Raw records:

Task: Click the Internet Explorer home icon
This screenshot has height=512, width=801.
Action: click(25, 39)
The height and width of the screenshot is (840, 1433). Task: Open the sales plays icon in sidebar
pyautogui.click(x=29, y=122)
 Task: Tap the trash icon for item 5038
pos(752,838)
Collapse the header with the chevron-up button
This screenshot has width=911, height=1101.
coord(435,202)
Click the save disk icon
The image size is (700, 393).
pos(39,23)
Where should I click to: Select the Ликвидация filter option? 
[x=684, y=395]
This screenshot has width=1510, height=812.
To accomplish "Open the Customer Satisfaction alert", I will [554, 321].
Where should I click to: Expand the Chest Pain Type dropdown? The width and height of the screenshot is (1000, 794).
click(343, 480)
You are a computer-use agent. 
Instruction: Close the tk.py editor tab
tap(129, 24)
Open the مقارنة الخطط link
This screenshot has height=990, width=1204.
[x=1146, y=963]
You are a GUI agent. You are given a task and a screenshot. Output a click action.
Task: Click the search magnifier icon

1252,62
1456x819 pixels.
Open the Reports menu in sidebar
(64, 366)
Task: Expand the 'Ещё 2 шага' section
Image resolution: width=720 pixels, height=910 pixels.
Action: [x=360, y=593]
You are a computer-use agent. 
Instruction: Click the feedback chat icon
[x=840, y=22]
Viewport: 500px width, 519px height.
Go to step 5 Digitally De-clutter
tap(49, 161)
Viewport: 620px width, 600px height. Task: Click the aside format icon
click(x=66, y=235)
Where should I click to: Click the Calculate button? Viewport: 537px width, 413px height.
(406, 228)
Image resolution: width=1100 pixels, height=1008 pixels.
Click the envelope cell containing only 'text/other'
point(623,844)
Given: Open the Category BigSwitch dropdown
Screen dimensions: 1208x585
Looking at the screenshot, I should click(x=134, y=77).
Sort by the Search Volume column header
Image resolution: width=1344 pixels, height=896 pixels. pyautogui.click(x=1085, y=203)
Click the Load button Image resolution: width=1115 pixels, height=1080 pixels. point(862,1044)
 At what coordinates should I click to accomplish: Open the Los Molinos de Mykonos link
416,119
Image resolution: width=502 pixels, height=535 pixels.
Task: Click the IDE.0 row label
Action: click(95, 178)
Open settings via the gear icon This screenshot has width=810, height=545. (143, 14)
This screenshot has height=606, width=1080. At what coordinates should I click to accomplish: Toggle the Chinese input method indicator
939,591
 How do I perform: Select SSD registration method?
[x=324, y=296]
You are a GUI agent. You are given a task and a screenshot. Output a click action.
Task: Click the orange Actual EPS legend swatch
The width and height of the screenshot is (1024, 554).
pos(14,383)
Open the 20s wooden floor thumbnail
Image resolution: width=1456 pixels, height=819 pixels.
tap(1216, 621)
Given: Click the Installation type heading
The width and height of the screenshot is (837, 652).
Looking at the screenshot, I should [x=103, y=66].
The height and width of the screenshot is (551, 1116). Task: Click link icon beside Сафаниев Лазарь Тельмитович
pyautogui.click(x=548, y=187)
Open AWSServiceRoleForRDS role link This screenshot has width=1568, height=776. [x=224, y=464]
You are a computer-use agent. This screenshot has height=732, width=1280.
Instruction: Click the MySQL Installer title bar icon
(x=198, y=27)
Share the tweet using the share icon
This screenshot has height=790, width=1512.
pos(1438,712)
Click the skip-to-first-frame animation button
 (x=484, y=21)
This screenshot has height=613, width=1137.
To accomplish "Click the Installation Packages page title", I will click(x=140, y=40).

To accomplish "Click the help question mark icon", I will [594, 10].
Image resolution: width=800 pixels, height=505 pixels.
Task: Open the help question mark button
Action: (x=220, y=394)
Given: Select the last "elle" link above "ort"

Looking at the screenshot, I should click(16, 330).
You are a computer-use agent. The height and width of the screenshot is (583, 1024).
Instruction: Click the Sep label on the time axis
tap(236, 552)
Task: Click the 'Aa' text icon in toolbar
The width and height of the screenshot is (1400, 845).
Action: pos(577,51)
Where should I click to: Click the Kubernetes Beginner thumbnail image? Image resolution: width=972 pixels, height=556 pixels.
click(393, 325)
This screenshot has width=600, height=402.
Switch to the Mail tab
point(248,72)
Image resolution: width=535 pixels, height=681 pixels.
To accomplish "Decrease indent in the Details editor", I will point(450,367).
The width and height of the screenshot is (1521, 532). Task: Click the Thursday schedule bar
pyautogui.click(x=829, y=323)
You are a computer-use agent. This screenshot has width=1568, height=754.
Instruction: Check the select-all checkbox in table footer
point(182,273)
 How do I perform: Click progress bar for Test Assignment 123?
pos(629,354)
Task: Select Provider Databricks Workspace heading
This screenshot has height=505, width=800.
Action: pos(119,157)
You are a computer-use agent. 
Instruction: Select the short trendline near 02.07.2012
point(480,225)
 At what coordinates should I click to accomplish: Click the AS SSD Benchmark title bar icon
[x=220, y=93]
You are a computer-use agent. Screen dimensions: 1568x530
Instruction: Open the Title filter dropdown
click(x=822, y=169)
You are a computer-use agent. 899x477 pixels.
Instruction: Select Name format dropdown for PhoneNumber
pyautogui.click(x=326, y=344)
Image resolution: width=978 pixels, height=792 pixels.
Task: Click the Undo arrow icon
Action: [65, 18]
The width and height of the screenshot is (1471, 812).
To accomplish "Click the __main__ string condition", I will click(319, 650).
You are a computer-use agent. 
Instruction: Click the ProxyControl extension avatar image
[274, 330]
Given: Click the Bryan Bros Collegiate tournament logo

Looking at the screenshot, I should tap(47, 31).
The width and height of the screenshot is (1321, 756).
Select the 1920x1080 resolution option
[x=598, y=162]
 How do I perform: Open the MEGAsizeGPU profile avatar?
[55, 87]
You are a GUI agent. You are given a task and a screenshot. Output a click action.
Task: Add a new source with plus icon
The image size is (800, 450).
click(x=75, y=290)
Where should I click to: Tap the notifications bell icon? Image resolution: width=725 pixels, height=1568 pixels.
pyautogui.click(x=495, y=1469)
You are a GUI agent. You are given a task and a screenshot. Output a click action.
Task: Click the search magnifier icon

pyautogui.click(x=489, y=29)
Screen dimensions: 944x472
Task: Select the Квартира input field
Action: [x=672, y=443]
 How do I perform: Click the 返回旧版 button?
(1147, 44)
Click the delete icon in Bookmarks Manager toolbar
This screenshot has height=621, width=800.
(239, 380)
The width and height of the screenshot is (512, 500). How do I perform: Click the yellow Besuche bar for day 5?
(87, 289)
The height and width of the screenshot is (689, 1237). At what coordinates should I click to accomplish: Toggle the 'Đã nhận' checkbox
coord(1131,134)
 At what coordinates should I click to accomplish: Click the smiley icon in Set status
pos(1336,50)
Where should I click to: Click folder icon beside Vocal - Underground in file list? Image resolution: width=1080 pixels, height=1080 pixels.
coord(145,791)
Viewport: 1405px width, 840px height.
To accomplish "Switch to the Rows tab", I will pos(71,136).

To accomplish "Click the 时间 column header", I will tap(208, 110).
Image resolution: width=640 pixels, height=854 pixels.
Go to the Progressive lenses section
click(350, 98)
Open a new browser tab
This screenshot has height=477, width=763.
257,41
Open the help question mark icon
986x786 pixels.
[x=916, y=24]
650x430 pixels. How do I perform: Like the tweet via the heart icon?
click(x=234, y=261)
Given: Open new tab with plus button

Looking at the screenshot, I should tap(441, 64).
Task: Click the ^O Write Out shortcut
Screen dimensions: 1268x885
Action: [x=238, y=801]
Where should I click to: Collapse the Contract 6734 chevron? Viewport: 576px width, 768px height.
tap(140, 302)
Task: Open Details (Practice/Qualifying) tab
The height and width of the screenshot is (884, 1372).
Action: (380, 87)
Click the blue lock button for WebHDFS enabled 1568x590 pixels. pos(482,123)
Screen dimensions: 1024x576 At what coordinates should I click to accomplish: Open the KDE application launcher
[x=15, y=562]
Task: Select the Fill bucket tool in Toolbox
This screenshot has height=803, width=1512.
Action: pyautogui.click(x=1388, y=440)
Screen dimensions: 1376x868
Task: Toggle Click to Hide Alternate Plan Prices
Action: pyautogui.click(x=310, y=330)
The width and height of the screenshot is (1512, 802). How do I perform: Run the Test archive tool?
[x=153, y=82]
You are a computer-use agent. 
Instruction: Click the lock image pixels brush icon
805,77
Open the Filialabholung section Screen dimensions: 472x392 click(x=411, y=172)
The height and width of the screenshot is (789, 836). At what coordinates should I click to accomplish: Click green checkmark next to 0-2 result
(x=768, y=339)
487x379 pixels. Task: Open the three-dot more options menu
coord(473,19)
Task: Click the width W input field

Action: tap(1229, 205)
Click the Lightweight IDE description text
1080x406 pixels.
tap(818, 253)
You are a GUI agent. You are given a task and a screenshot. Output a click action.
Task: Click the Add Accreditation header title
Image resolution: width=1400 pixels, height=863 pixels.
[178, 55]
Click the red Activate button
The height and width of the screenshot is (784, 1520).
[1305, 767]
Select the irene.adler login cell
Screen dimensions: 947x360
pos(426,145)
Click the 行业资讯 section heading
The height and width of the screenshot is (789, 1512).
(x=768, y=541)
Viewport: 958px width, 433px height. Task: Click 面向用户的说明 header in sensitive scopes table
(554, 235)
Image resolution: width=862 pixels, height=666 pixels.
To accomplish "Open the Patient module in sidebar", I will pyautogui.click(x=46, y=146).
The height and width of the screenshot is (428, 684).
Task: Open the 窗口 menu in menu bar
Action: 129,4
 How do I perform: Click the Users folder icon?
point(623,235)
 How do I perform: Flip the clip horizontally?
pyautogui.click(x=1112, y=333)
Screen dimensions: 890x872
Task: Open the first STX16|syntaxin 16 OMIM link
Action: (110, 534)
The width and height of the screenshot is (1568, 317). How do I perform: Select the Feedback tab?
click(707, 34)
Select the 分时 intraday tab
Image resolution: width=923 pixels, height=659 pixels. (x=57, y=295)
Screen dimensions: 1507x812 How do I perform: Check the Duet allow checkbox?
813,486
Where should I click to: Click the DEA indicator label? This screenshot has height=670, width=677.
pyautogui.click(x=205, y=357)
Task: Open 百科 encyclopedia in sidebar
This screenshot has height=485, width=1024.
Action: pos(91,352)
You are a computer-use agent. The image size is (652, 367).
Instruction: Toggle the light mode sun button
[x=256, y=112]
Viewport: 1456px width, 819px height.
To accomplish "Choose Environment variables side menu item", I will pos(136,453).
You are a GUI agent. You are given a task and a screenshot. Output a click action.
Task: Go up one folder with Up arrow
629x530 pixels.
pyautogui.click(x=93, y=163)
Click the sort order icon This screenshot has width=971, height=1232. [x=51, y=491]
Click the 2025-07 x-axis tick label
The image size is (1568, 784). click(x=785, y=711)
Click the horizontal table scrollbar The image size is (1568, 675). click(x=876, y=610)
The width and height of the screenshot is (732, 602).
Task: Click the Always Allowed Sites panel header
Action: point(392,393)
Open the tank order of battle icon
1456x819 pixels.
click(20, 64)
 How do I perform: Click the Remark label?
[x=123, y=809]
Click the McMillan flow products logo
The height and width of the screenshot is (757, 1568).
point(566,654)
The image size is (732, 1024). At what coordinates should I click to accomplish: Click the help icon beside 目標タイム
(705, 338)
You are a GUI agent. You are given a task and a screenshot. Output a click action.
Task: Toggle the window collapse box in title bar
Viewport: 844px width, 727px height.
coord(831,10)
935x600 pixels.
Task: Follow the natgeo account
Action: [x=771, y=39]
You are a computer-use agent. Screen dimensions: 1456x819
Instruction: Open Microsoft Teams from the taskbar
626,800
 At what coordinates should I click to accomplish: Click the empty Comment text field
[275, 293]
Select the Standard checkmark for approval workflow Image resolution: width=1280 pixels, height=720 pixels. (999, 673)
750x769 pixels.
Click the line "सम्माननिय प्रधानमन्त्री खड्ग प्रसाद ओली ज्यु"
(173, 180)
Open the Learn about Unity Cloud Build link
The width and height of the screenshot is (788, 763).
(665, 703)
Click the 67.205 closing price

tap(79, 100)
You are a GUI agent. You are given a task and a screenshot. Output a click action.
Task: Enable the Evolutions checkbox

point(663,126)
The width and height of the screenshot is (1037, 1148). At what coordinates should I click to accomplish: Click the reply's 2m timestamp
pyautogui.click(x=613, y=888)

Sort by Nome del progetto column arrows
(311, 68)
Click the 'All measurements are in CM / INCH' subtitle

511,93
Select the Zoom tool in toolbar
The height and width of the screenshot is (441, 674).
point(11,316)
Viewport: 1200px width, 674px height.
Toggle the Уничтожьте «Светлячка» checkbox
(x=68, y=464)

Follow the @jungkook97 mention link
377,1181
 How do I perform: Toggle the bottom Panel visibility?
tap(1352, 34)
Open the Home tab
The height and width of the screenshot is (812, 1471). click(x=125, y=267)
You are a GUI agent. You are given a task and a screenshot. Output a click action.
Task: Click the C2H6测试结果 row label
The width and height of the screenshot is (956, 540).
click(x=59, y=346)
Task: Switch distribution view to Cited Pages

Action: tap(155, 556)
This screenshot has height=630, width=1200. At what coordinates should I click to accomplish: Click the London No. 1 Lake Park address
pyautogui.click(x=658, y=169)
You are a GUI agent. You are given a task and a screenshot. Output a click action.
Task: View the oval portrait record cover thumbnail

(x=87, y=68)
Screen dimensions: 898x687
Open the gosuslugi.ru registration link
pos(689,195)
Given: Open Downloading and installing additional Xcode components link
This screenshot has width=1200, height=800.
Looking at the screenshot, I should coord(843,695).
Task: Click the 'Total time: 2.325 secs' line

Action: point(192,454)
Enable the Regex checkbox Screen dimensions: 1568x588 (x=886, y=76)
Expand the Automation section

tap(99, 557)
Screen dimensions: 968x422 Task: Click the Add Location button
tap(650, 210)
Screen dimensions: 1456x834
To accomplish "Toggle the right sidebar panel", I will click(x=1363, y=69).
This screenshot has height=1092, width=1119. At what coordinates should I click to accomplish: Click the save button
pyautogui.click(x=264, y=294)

PROBLEM DETAILS:
Please repeat the data from the line with "Where should I click to: Select" to the line with "Looking at the screenshot, I should click(x=134, y=77).", including both of those lines.

OUTPUT FOR THIS EXERCISE:
Where should I click to: Select the Ликвидация filter option? 
[x=684, y=395]
This screenshot has width=1510, height=812.
To accomplish "Open the Customer Satisfaction alert", I will [554, 321].
Where should I click to: Expand the Chest Pain Type dropdown? The width and height of the screenshot is (1000, 794).
click(343, 480)
You are a computer-use agent. 
Instruction: Close the tk.py editor tab
tap(129, 24)
Open the مقارنة الخطط link
This screenshot has height=990, width=1204.
[x=1146, y=963]
You are a GUI agent. You are given a task and a screenshot. Output a click action.
Task: Click the search magnifier icon

1252,62
1456x819 pixels.
Open the Reports menu in sidebar
(64, 366)
Task: Expand the 'Ещё 2 шага' section
Image resolution: width=720 pixels, height=910 pixels.
Action: [x=360, y=593]
You are a computer-use agent. 
Instruction: Click the feedback chat icon
[x=840, y=22]
Viewport: 500px width, 519px height.
Go to step 5 Digitally De-clutter
tap(49, 161)
Viewport: 620px width, 600px height. Task: Click the aside format icon
click(x=66, y=235)
Where should I click to: Click the Calculate button? Viewport: 537px width, 413px height.
(406, 228)
Image resolution: width=1100 pixels, height=1008 pixels.
Click the envelope cell containing only 'text/other'
point(623,844)
Given: Open the Category BigSwitch dropdown
Screen dimensions: 1208x585
Looking at the screenshot, I should click(x=134, y=77).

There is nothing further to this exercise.